Buckminster Fuller Institute Announces 2013 Challenge, $100,000 Award
The Buckminster Fuller Institute has announced a call for proposals for their 2013 Challenge.
Each year, the Buckminster Fuller Institute awards $100,000 to support the development and implementation of a solution that has significant potential to solve one of humanity’s most pressing problems. This prize program is a call to the world’s artists, scientists, designers, architects, engineers, students, and entrepreneurs committed to playing a transformative role in addressing the biggest issues we face today.

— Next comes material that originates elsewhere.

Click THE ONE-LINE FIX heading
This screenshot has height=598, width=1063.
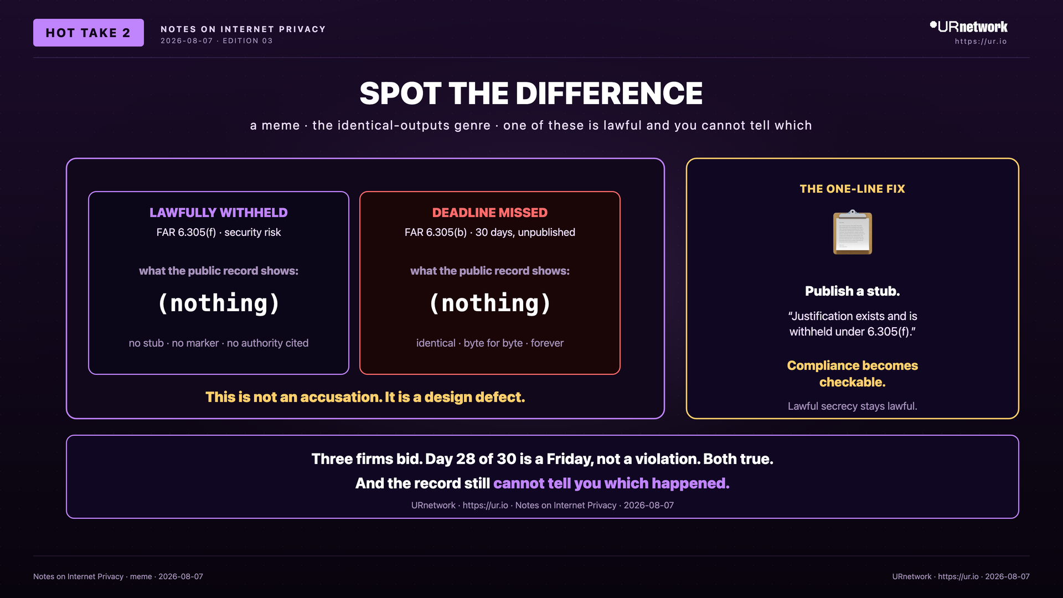(853, 189)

Winning the Buckminster Fuller Challenge requires more than inserting a great stand-alone innovation into a complex ‘problem space’. We are looking for holistic strategies that demonstrate a clear grasp of ‘the big picture’, focused on a well-defined need of critical importance. If for example, your solution emphasizes a new design, material, process, service, tool, technology, or any combination, it is essential that it be part of an integrated strategy that incorporates key social, environmental, and economic factors. We are seeking visions that put forth what Fuller called a preferred state model – one that aims to design a set of initial conditions from inception in order to create over time, the most desirable, sustainable outcome. We are seeking solutions that embody what Fuller referred to as the trimtab principle – demonstrating that a relatively small initiative inserted into a system at the right time and place can achieve maximum leverage for advantageous change.
Entries can span the spectrum of scale – from macrostrategies restoring and maintaining ecosystems necessary for life on earth to thrive, to community-based ventures that have global relevance. Entries can also span the spectrum of development stage – from well formulated concept, to proof-of-concept, to proven track record. Competence and commitment of the team behind the idea is more important.